I also have a couple of trees. Now all playground equipment has a suggested safety zone that is recommended by the manufacturer. This particular swingset requires a 10 foot safety zone surrounding the equipment. My question is, do I have enough room within this concrete boundary to accommodate the swingset plus the necessary safety zone? First, let's identify the rough boundary of the swing set. I am going to launch the Polyline command. Note that I've created a layer called safety zone and I've set that layer current.
I am going to grab the endpoint here and here and I'm going to trace around the outside of this geometry. Over the endpoint here and here, here and here, and then I'll right-click and select Close to close my shape. Now let's offset this geometry 10 feet. I'll launch the Offset command. My distance will be 10 feet. Enter. I'll select my boundary and I'll offset it to this side.
At first glance it looks like I need to use a smaller swing set or increase the size of the concrete boundary. Let's take a few measurements. I am going to zoom in. We'll launch the distance command and we'll find the distance from the midpoint of this edge perpendicular to the offset.

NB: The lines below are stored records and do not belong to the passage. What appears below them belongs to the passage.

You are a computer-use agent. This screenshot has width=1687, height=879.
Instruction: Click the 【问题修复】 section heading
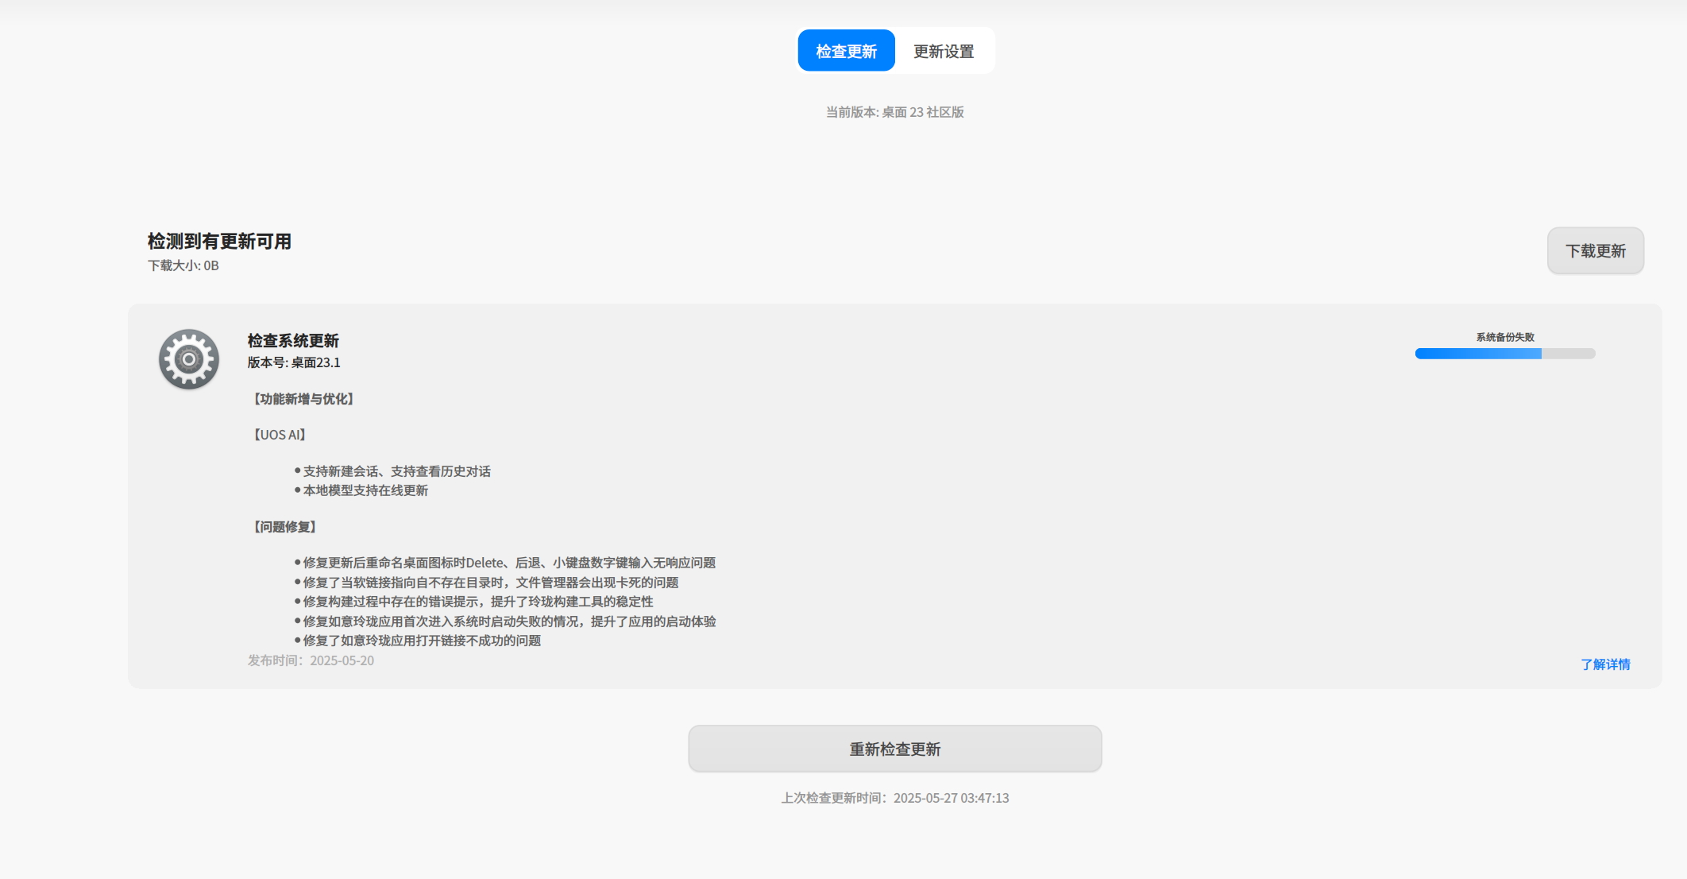coord(285,527)
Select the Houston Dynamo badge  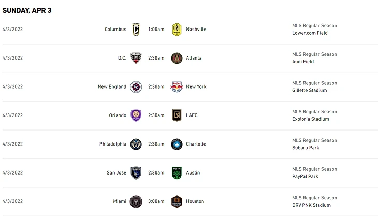pos(177,201)

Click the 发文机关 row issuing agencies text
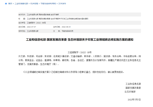pyautogui.click(x=43, y=15)
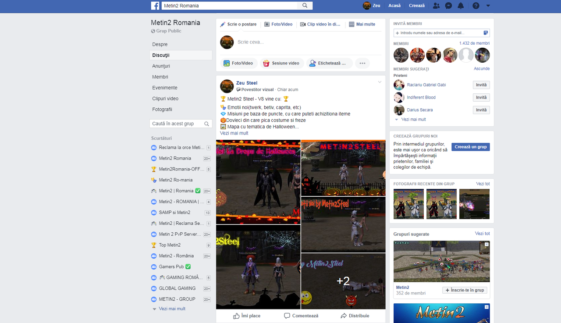Open options chevron on Zeu Steel's post
Screen dimensions: 561x323
[x=380, y=82]
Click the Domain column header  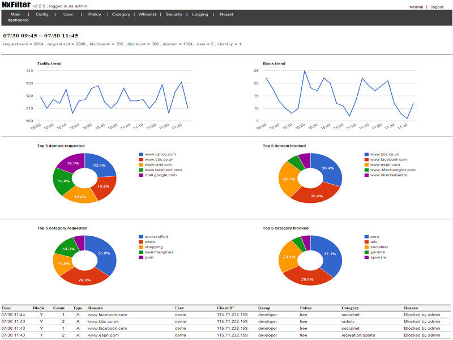(x=95, y=308)
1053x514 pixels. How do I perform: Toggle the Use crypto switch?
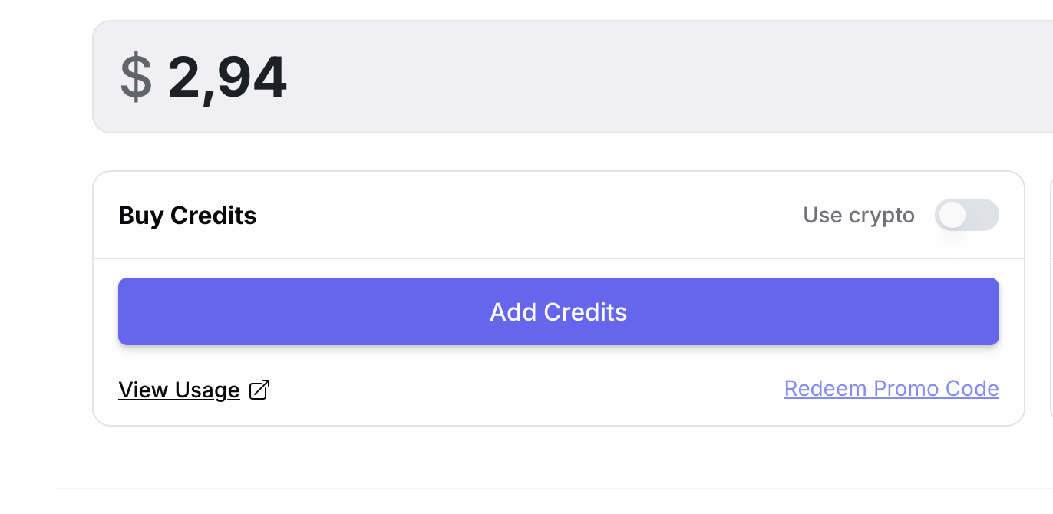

As you can see that's 10 feet. However, let's find the distance from the endpoint here to the endpoint here. As you can see this measures more than 11.5 feet.
So why does a 10 foot offset not a 10 foot offset? When it's in outside corner. In order for this offset to show me all points 10 feet away from this equipment, these corners would have to be round. Fortunately, there is a system variable that will do this for me automatically. Let's zoom out and I'll center this and I'm going to type OFFSETGAPTYPE, and I will press Enter and I'll change its value to 1 and press Enter. Now when I use the Offset command on a polyline, AutoCAD will create rounded outside corners.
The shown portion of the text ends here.